Esso consiste in tre fasi principali:

  1. la fase d'inizio comincia con l'attaccamento della subunità minore del ribosoma al filamento dell'RNA messaggero. In seguito il tRNA si attacca per mezzo dell'anticodone (solitamente 3'-UAC-5') complementare al primo codone dell'mRNA (conseguentemente 5'-AUG-3'), portando con sé l'amminoacido modificato della metionina, la formilmetionina (fMet). Dopodiché la subunità maggiore del ribosoma, formata da tre siti specifici, si attacca a quella minore, causando l'occupazione del sito P (polipeptide) del tRNA.
  2. la fase di allungamento comporta l'attaccamento di un altro tRNA con anticodone complementare al secondo codone del RNA messaggero, occupando il sito A (amminoacile)
    della parte superiore del ribosoma. Si forma un legame peptidico fra i due amminoacidi, ricavando energia dal nucleotide GTP (guanosina trifosfato) del secondo RNA di trasporto. Poi l''mRNA, scorrendo in avanti, provoca lo spostamento del primo tRNA nel sito E (espulsione), il quale viene liberato, mentre il tRNA seguente slitta in P, dando lo spazio ad un terzo tRNA di insediarsi nel sito A, ripetendo l'operazione altre svariate volte.
  3. la fase di terminazione determina l'arresto della sintesi proteica, a causa di un codone di arresto, il quale, non possedendo nessun tRNA complementare, accoglie una proteina detta fattore di rilascio, dissociando le subunità del ribosoma e rimuovendo la catena polipeptidica.

Ricorda!
I ribosomi possono sintetizzare e fabbricare polipeptidi contemporaneamente con stesso mRNA, e vengono chiamati polisomi o poliribosomi.
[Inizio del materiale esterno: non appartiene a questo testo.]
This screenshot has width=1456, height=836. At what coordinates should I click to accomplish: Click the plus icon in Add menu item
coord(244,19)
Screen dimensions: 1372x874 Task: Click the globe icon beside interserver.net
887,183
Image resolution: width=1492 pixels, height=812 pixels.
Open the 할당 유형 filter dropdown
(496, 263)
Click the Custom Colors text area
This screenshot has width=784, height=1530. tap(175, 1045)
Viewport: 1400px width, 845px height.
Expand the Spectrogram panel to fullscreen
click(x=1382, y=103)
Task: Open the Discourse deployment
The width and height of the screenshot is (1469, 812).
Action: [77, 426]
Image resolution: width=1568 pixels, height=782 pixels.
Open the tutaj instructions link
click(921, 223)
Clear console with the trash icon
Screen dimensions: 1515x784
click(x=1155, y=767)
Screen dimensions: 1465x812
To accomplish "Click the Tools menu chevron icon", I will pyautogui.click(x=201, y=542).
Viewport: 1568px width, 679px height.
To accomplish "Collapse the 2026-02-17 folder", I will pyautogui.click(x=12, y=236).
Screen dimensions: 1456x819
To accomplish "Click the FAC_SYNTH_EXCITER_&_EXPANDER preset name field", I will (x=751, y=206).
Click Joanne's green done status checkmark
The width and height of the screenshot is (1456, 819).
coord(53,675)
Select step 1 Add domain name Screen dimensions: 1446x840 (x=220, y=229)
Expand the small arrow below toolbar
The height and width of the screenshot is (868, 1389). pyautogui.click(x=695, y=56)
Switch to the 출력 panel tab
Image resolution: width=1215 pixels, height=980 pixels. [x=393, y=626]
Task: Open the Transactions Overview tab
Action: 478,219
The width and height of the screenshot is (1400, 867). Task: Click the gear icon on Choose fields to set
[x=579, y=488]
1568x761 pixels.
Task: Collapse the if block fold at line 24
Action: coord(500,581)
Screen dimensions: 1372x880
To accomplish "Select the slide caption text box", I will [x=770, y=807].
Le proteine prodotte, in base alle sequenza di amminoacidi che le caratterizzano (sequenza segnale), si dirigono nel citosol, e gran parte di esse entrano nel nucleo o nei mitocondri; altri proteine (enzimi digestivi e gli ormoni) vengono indirizzate attraverso l'apparato di Golgi dal reticolo endoplasmatico, nel quale le biomolecole vengono rielaborate e “impacchettate” in vescicole espulse fuori dalla cellula o in un compartimento cellulare.